*** Opening Extracted data ***

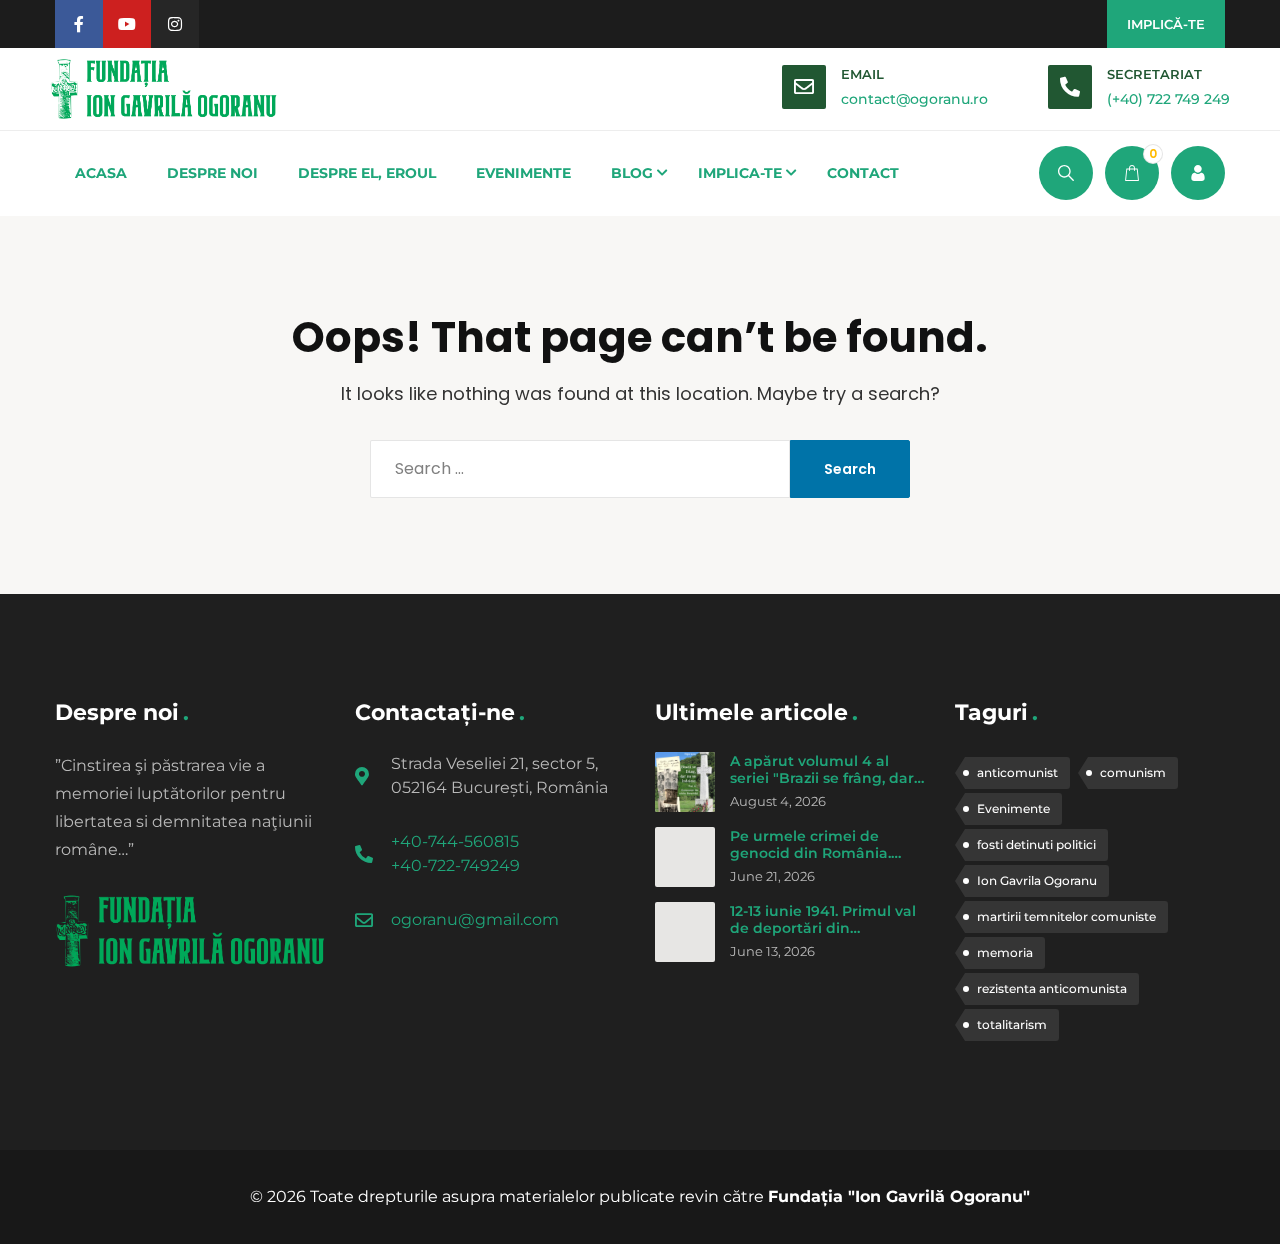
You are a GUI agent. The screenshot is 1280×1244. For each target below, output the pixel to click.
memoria (1005, 952)
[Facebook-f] (79, 24)
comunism (1133, 772)
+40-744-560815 (455, 841)
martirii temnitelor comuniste (1066, 916)
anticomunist (1017, 772)
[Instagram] (175, 24)
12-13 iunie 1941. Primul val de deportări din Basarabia (823, 928)
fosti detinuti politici (1036, 844)
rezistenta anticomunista (1052, 988)
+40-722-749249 (455, 865)
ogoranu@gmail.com (475, 919)
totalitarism (1012, 1024)
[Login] (1198, 173)
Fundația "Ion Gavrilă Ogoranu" (899, 1196)
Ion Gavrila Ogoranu (1037, 880)
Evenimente (1013, 808)
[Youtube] (127, 24)
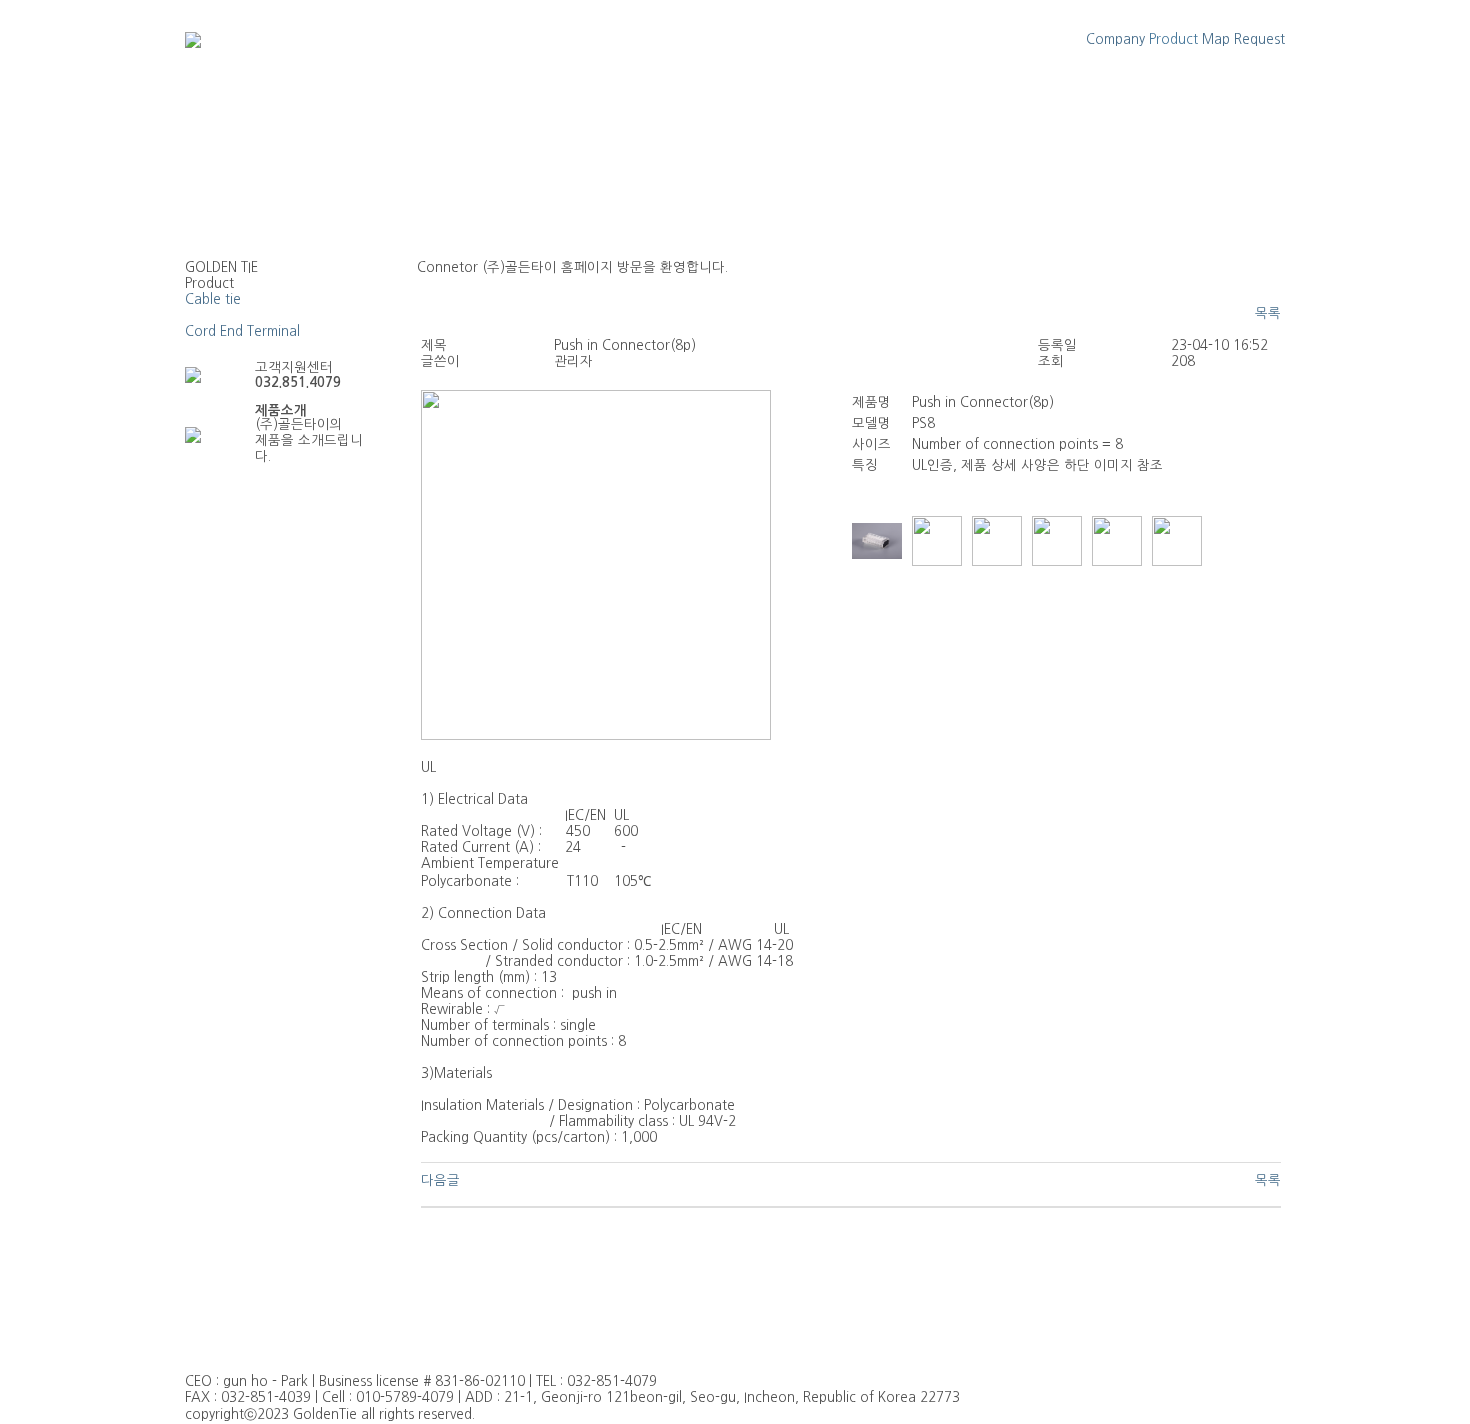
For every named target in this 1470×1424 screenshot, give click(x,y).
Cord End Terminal (242, 331)
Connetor (215, 315)
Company (1115, 39)
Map (1216, 39)
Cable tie (213, 299)
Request (1259, 39)
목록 (1268, 313)
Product (1173, 39)
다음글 (440, 1180)
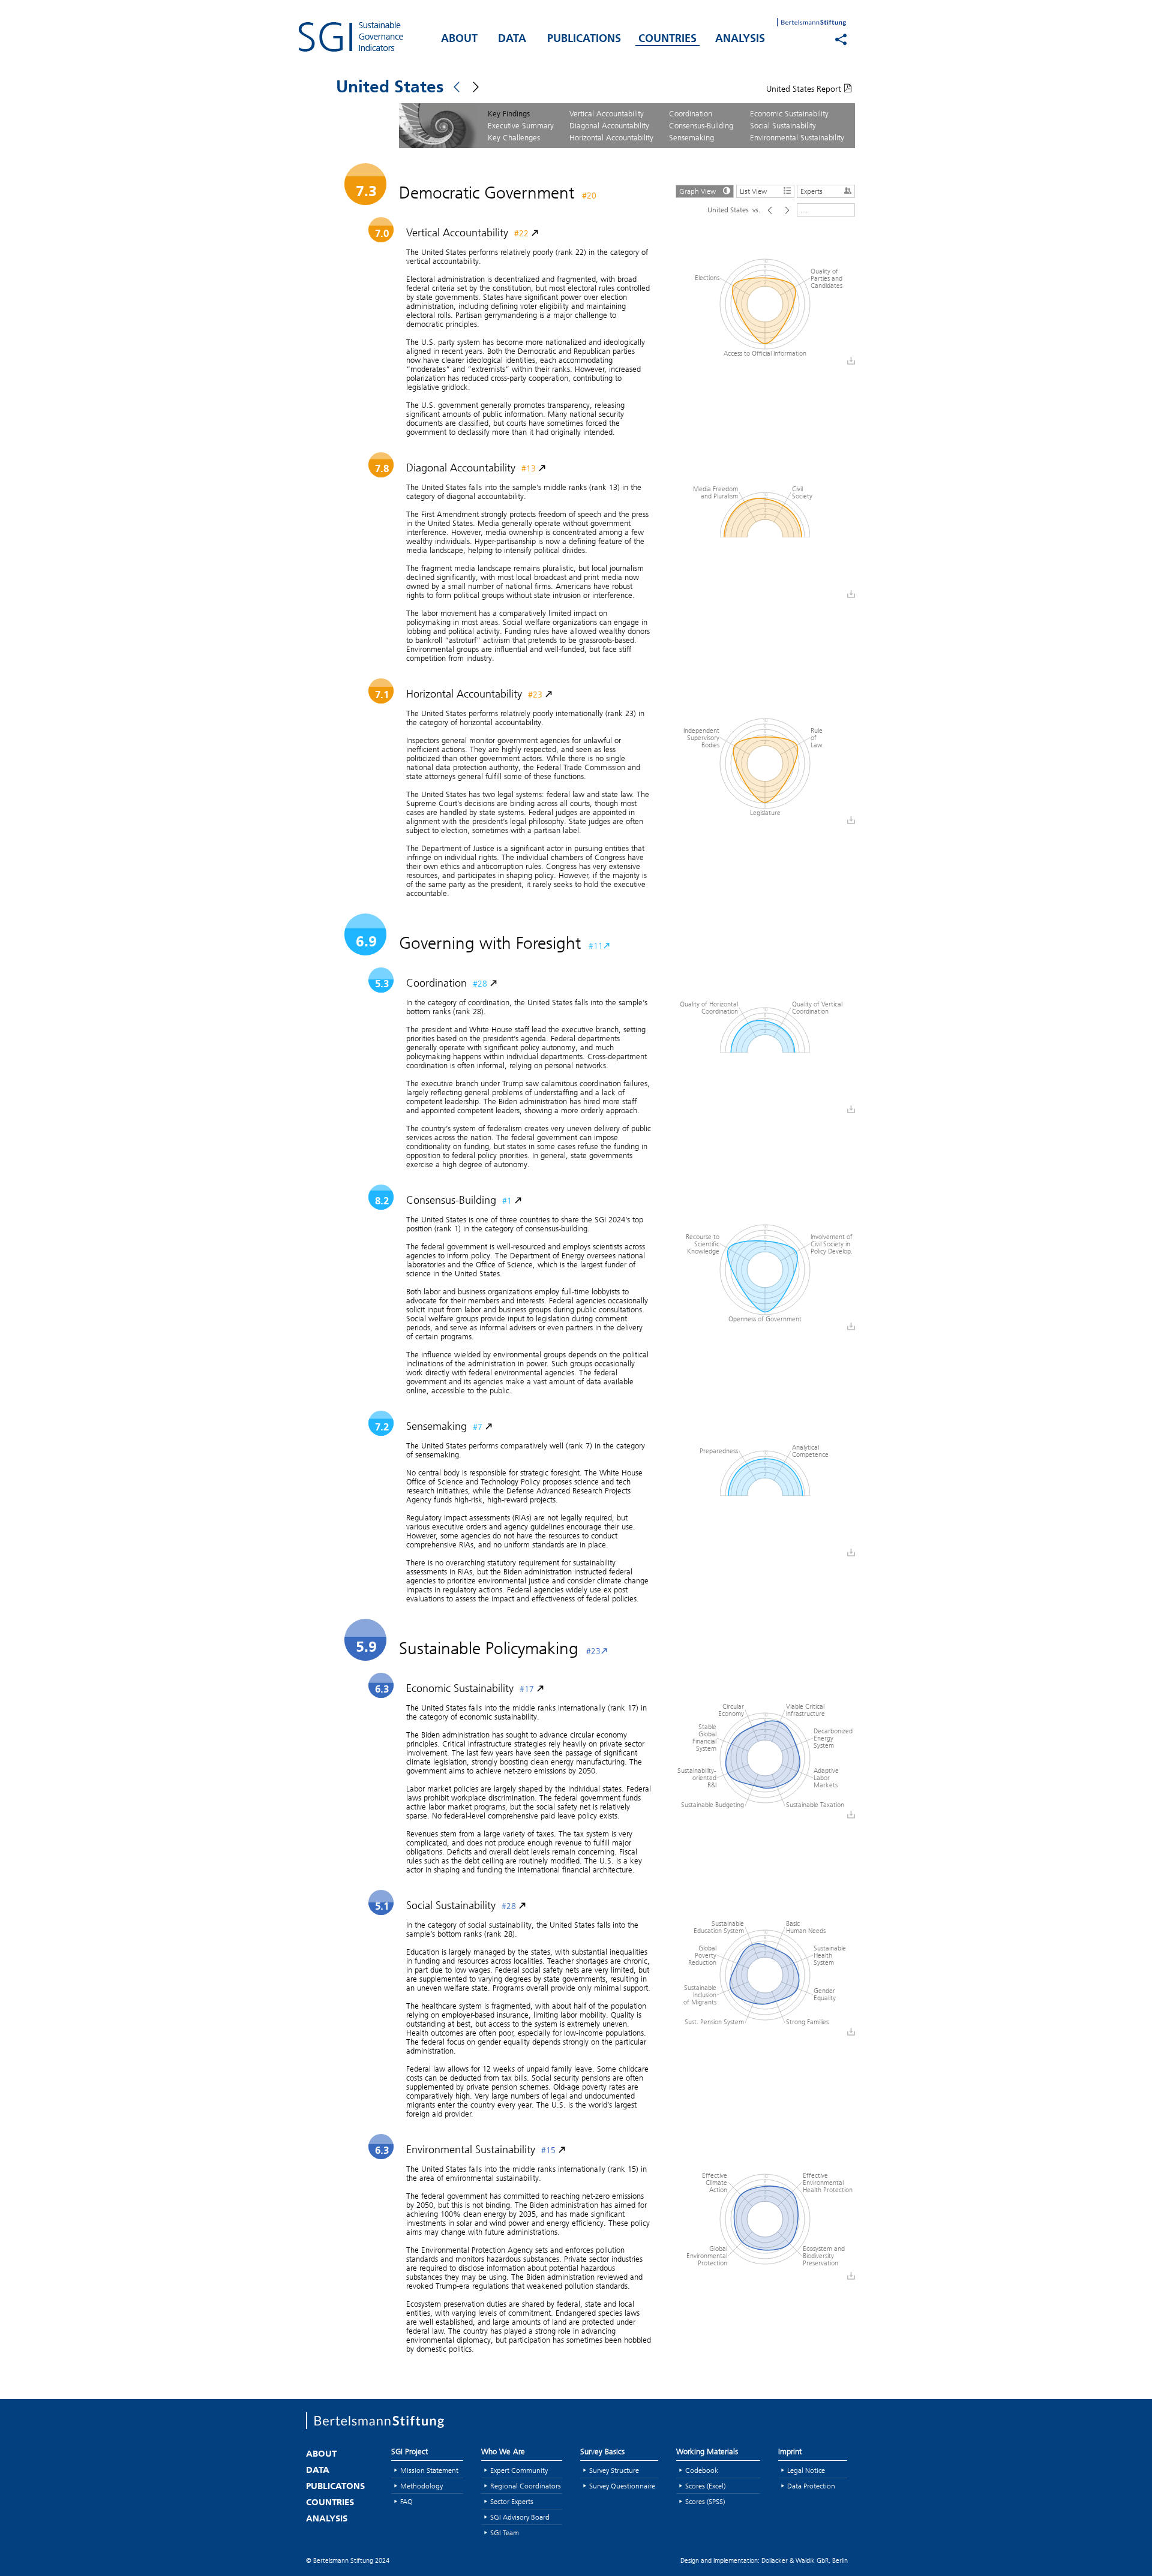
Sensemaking (691, 137)
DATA (512, 39)
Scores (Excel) (705, 2485)
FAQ (406, 2501)
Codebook (701, 2470)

*** Closing Extracted data ***

▶ [What is being asked]:
There should be an exact restatement of the lines from the line with "목록 (1268, 313)" through the last line of the entries above, and no pictures in it.

▶ [Answer space]:
목록 (1268, 313)
Product (1173, 39)
다음글 (440, 1180)
Sensemaking (691, 137)
DATA (512, 39)
Scores (Excel) (705, 2485)
FAQ (406, 2501)
Codebook (701, 2470)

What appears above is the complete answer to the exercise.